Dear Friends of "Dial Daily Bread,"
A parent who believes "the everlasting gospel," doesn't want to be misled into "the mark of the beast." She sincerely wants to "follow the Lamb wherever He goes," longs to receive the "seal of God," and is burdened for her near-teen daughter who loves to read. They've been reading the Bible. Yes, also books about the Bible, but they've been reading the Book itself, and that includes the Old Testament.

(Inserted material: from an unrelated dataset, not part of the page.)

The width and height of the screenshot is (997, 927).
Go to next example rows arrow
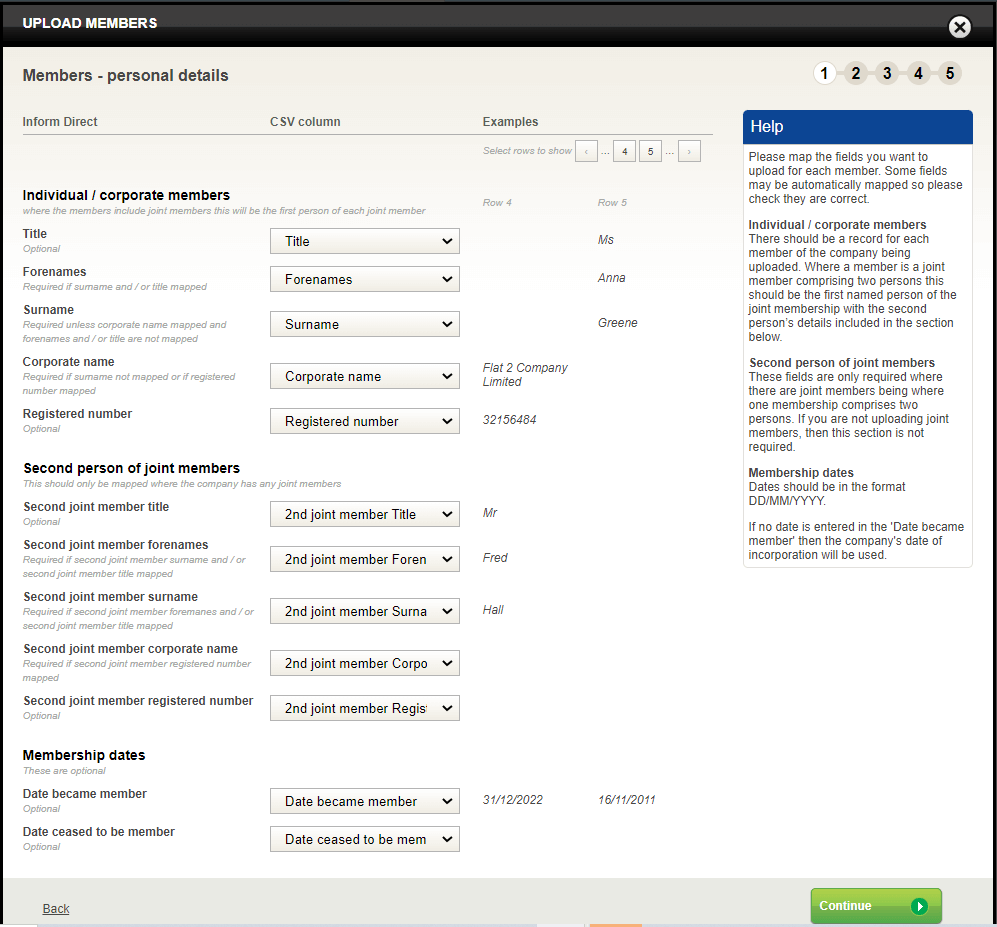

The child is curious, she doesn't want anything held back. But they're confused: sometimes the true God comes through as kind and merciful, forgiving, and loving; but there are also times where He seems hard, threatening severe punishment on His people who seem bent on rebelling against Him. Much in the books of the Old Testament prophets seems frankly difficult reading for a sensitive child.
But how can one understand the way God so often threatens His people of old? Why that seemingly endless conflict? Why the almost constant unpleasant tension between God and His people? Actually, you don't see it until you come to Exodus 19. In Genesis there's a pleasant relationship between God and His people, for example, God making those fantastic promises of "blessings" to Abraham and his descendants, and His tender dealings with Isaac and Jacob. He writes His holy law on their hearts.
Then suddenly, a change: He must write it on tables of stone amid thunder, lightning, trumpet blowing, earthquakes, and a fearful death boundary around Mount Sinai. And almost from then on, rebellious people slipping back into pagan worldliness right into the Book of Malachi, until finally we get to Matthew where they crucify their Lord of glory.
What happened in Exodus 19? The people themselves formed the Old Covenant (vss. 4-8), whereas Abraham had believed the New Covenant. The New one is the one-sided promise of God; the Old is the "faulty" promise of the people. That's why a major portion of the Bible is the "Old Testament" (or covenant), leading us back to where Abraham was to be "justified by faith" under the New Covenant (Gal. 3:24). Let's make the New Covenant clear to our children!
--Robert J. Wieland
From the "Dial Daily Bread" Archive: May 1, 2001.